Вечером сёстры признались в содеянном, но менять обратно ничего не стали, ведь все были счастливы от случившегося. Окончательно все точки над "i" расставила новость о беременности близняшек. И в положенный срок, правда с разницей в один день, на свет появились малыши – у Поли с Витей родился мальчик, которого назвали Гена, а у Оли с Вовой родилась девочка, и ей дали имя Таня.
Вот и весь секрет – просто брат защищал свою двоюродную сестру, но об этом родстве в школе никто не знал. Детвора так решили на своём тайном собрании за день до того как стать школьниками, поклявшись хранить секрет своего родства до самого конца. Для верности Генчик и Таня закрепили сказанное кровью, уколов указательные пальцы иголкой и смешав выступившие капельки. Чуть позже в эту игру были вовлечены и их родители, посчитавшие, что так будет даже интересней, и уже на большом семейном совете решили, что на школьные собрания будут ходить только папы, появись там мамы, тайна тут же перестала бы быть тайной.

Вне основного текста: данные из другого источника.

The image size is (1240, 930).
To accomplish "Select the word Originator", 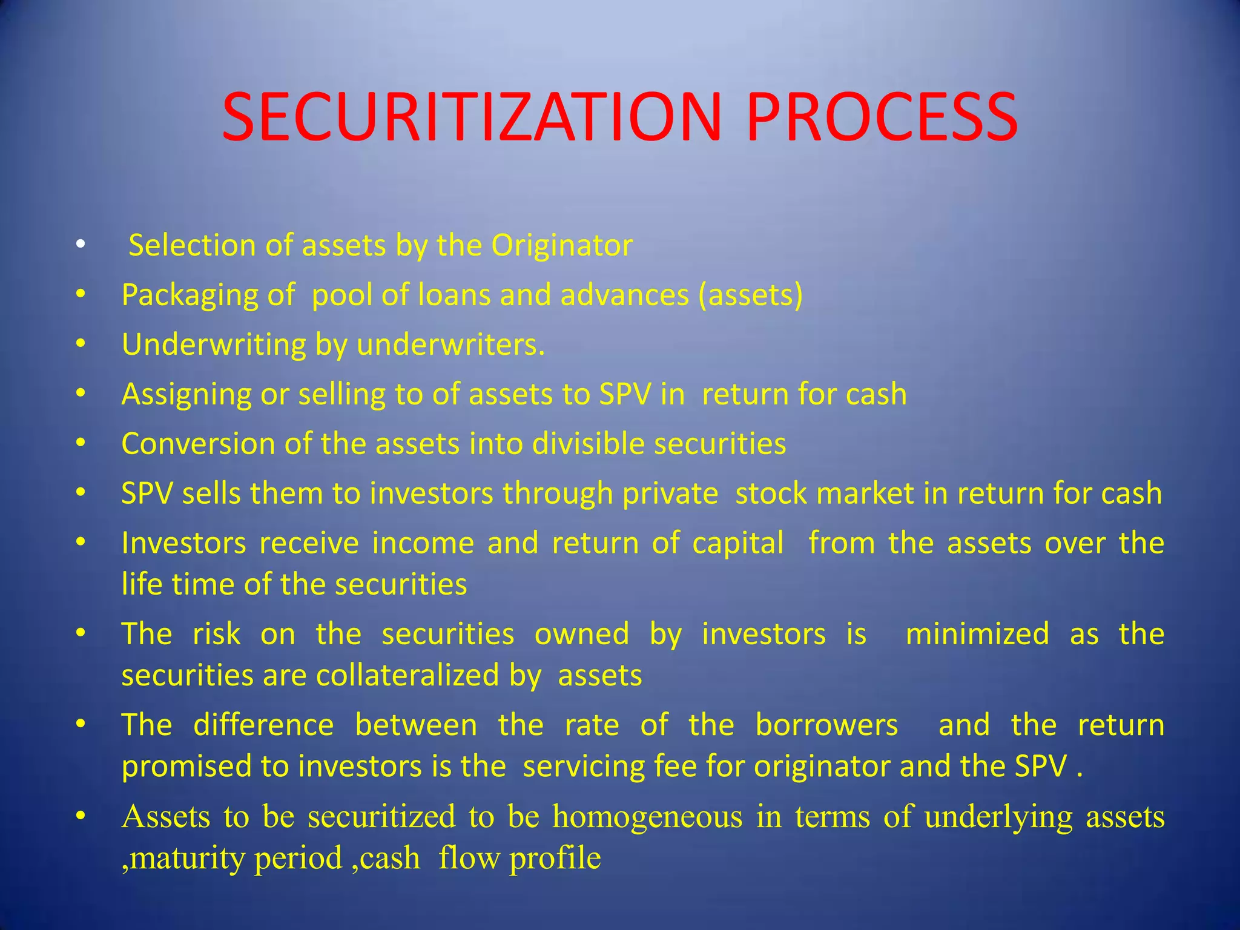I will tap(562, 246).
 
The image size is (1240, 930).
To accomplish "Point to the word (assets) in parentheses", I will tap(750, 295).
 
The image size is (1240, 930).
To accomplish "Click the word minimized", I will tap(977, 634).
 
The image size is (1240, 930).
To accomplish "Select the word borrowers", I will tap(826, 725).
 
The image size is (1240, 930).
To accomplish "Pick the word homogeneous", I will tap(647, 817).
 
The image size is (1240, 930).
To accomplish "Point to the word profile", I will tap(555, 858).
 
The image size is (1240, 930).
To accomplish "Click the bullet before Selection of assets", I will tap(81, 246).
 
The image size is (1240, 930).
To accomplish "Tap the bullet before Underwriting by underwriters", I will tap(81, 345).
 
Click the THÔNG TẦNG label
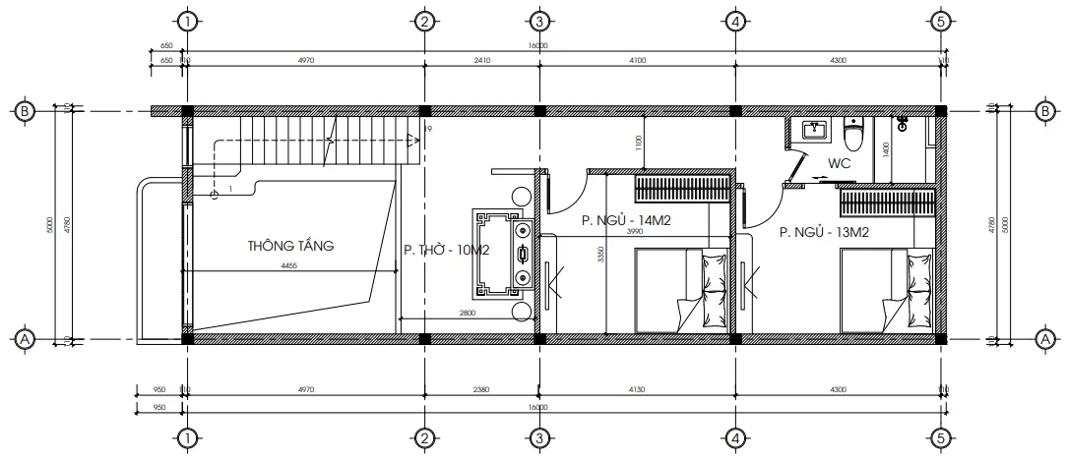pyautogui.click(x=290, y=247)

Таня, придерживаясь за стену, с трудом встала, грязной ладонью смешав на лице кровь, текущую из носа и слёзы, льющиеся из глаз. Ей было одновременно больно и обидно, но сильнее всего была злость и желание отомстить. А разве она уже не отомстила? Разве не ударила Лилю в самое болючее место? Сама виновата, что не рассчитала ответную реакцию.